"These implicit theories refer to the two different assumptions people may make about the malleability of personal attributes; they may believe that a highly valued personal attribute, such as intelligence or morality, is a fixed, nonmalleable trait-like entity (entity theory), or they may believe that the attribute is a malleable quality that can be changed and developed (incremental theory)" (p. 267).
An investigation into the self-theories of seventh-grade math students by Blackwell, Trzesniewski, and Dweck found that “the belief that intelligence is malleable (incremental theory) predicted an upward trajectory in grades...while a belief that intelligence is fixed (entity theory) predicted a flat trajectory” (p. 246). Dweck and Molden further reflect that “holding an incremental theory of intelligence...was associated with holding strong learning goals” (p. 124), as well as being associated with student beliefs about effort, reactions to difficulties, strategies to overcoming setbacks, and overall competence in the form of final grades (pp. 124–125). Studies by Aronson, Fried, and Good and Blackwell, et al. also show that short interventions “yield encouraging changes” (Dweck and Molden, p. 136).

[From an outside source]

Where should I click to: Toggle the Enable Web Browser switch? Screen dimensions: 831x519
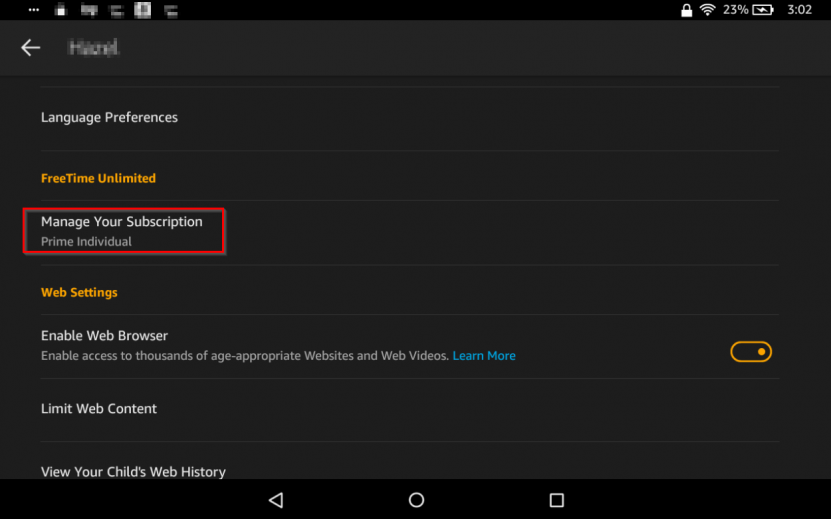coord(751,352)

In addition to self-theories, goal orientation (Elliot, 2005) may help us understand how students learn music theory and how their motivation and engagement affect that learning. Many of the studies discussed involve mathematics pedagogy, not music theory pedagogy, but VanHandel argues that “if performance in mathematics is a predicting factor in success in written music theory classes, there may be a cognitive link between the abstract and systematic processes in mathematics and those in music” (p. 210). Additional empirical evidence from Jones and Bergee show a correlation between success in first-year music theory and high school class rank and ACT math scores.